For several years after 1921, glutathione was taught as a two-amino-acid molecule on Hopkins's authority. The trouble surfaced in 1927, when the researchers Hunter and Eagles, using essentially the same preparation method Hopkins had described, obtained material that contained noticeably less sulfur per unit mass than a glutamate–cysteine dipeptide should. Their finding pointed toward a larger molecule — one with a third amino acid diluting the sulfur content — and implied that the accepted two-part structure could not be right. This was an awkward, openly debated challenge to a celebrated scientist's published result.

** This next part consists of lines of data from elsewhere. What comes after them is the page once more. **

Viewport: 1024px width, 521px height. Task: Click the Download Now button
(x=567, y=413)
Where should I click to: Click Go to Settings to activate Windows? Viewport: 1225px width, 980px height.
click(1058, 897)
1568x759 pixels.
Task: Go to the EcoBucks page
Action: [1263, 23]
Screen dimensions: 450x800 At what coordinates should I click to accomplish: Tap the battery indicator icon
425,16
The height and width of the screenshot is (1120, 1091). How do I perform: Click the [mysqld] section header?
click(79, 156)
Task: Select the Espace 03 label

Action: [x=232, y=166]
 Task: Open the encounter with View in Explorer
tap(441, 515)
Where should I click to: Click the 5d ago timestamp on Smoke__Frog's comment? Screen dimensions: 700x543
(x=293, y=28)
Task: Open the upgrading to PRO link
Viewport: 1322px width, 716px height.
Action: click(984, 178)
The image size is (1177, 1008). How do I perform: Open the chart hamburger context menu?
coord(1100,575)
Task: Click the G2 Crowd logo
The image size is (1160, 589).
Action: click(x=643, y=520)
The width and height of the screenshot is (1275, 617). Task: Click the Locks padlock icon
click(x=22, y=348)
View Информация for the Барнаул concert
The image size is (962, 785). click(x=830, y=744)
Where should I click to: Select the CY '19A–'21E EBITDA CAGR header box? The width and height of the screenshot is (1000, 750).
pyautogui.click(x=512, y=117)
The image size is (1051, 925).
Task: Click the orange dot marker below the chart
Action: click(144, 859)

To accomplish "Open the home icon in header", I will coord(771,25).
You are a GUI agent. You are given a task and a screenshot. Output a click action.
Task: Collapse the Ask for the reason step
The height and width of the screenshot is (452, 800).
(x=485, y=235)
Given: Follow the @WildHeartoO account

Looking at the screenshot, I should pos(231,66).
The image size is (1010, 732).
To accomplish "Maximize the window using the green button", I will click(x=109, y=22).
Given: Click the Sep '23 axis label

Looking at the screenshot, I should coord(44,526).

To his credit, Hopkins took the challenge seriously and went back to the bench with improved purification methods. In 1929 he reversed his own earlier position and concluded that glutathione was in fact a tripeptide — glutamate, cysteine, and glycine. The revised picture matched independent work in the United States by Edward Calvin Kendall and colleagues at the Mayo Clinic, who first prepared glutathione in crystalline form and studied its chemistry (their crystallisation-and-identification paper, with Bernard McKenzie and Harold Mason, appeared in the Journal of Biological Chemistry in 1929, followed by further structural studies in 1930). Kendall is better remembered today for later isolating thyroxine and the adrenal hormones, work for which he shared a Nobel Prize, but his glutathione crystallography was an important corroborating thread. The episode is a clean example of science self-correcting: a famous result was questioned on hard chemical evidence, retested, and revised — with the original author himself publishing the correction.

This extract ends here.